EBMUD's rates go up, so the more you use, the higher the rate you're charged. But if I'm doing the math right, at the rate we're charged (not including sewage fees), $8,000 would be 2,470,000 gallons in two months. Which would take 475 years for us to save.

Ay carumba! At least the hot water recirc would have paid for itself by then :-)

Eliz. said...

We installed a rain barrel last fall, and we use the water for the garden/yard. Just one barrel, you say? Well yes, but we are lucky enough to have several cisterns underground in what passes for a back yard on our tiny lot. So, we have one rain barrel that we can then drain into a cistern, and thus collect more water, more frequently. We pump the water out of the cistern as needed. It's not a perfect system, but it saves water and makes us feel like we are doing a little something to conserve resources.

What is most interesting to me is that water conservation is obviously not a new thing here in the heartland. Our house was built in 1912, and there are at least 3 cisterns in the yard, connected to downspouts via underground pipe (no longer functioning, alas). The house was originally plumbed to use the cistern water to flush toilets and other less-than-sanity household tasks. We haven't investigated reestablishing the cistern flush system (our pipes are old and fragile), but who knows...

Unknown said...

Hmm...a cistern. I wonder how big of a tank I could bury in the back yard?

Unknown said...

Cisterns are interesting, but consider that they pick up a lot of leaf debris and need to be cleaned out. I don't know about you, but climbing down in a hole in the ground to muck out the cistern is not among my favorite pastimes. Not to mention that you need to worry about proper ventilation since you wouldn't want to get low on O2 down there. (Why don't they let me use a subscript?...grumble...)

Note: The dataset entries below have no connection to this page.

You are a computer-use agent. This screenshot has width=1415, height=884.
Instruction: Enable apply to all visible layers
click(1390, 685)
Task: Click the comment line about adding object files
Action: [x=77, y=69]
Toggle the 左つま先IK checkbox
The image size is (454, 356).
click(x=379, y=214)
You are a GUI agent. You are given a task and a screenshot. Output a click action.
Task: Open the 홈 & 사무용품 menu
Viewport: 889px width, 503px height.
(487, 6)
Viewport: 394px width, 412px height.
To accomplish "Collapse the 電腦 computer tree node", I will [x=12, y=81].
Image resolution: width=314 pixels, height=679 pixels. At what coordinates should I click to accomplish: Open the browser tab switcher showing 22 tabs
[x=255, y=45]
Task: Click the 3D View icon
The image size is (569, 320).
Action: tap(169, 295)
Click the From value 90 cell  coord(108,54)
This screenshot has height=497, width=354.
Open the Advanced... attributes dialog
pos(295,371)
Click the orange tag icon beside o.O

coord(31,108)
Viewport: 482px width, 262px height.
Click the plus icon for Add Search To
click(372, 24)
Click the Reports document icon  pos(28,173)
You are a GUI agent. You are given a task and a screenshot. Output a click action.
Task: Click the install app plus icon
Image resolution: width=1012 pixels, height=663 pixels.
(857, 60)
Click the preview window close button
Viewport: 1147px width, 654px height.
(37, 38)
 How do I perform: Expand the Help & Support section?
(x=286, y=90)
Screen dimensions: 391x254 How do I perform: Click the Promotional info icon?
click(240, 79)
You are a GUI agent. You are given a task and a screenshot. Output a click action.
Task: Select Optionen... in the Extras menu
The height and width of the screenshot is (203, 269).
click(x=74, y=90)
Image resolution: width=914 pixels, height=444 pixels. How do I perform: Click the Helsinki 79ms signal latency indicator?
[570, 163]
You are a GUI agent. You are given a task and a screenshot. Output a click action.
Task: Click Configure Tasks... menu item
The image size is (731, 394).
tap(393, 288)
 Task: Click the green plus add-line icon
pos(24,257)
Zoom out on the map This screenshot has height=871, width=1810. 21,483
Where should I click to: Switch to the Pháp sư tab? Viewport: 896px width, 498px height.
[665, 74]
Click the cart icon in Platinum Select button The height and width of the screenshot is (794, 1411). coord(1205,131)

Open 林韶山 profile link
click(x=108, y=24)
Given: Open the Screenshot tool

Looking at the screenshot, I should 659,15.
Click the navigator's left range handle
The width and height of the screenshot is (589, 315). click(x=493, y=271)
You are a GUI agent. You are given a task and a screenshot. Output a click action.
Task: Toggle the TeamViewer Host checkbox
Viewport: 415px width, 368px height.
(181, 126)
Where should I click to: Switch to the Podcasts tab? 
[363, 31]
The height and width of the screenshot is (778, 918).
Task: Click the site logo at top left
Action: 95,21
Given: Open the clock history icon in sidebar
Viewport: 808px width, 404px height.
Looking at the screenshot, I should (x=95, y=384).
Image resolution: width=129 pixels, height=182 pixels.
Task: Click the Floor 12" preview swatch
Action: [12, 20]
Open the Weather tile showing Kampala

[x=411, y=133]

Only one our our three cisterns is not completely full with dirt and rocks. But we still use that one for storing water. We could store a lot more if I cleaned it out, but I'm NOT looking forward to that task. Besides, I don't know what I would do with ~500 "gallons" of dirt and rocks.

Unknown said...

hi. i found your site via your comment about your tankless hot water heater on the enon hall forum. i'm a new first-time homeowner (also in oakland) who just got cited by the city, during my electrical inspection, because the new-ish hot water heater (installed by the previous owner) is not installed per code. we need to correct it asap because the inspector will not sign off on the electrical rough in until it is corrected! also, we need to be out of our apartment and in our new (old) home very very soon and we are without power in the house until this is all resolved.

anyway, if i need to go with a new water heater, i'd like to go tankless, but i'm shocked by the first estimate i got yesterday--almost $9k! did you install yours yourself? if you didn't, would you recommend the person/company that did?

also, our friends at casa decrepit have been successfully playing with total water recycling, if you want to check it out.


Unknown said...

We had LJ Kruse install it about 4 or 5 years ago. I don't recall exactly, but it was around $3.5K, so $9K sounds absurd. I didn't do the work myself because (a) this was 4 or 5 years ago, before I was as comfortable doing everything myself (b) it involved changing the gas line and (c) it involved installing a special vent for it. The old water heater vented up through the chimney (along with the furnace), but if I recall correctly, that may no longer be allowed. But it wasn't allowed for the tankless in any event because it needed a special vent.

Thanks for the link to the water stuff Casa Decrepit did.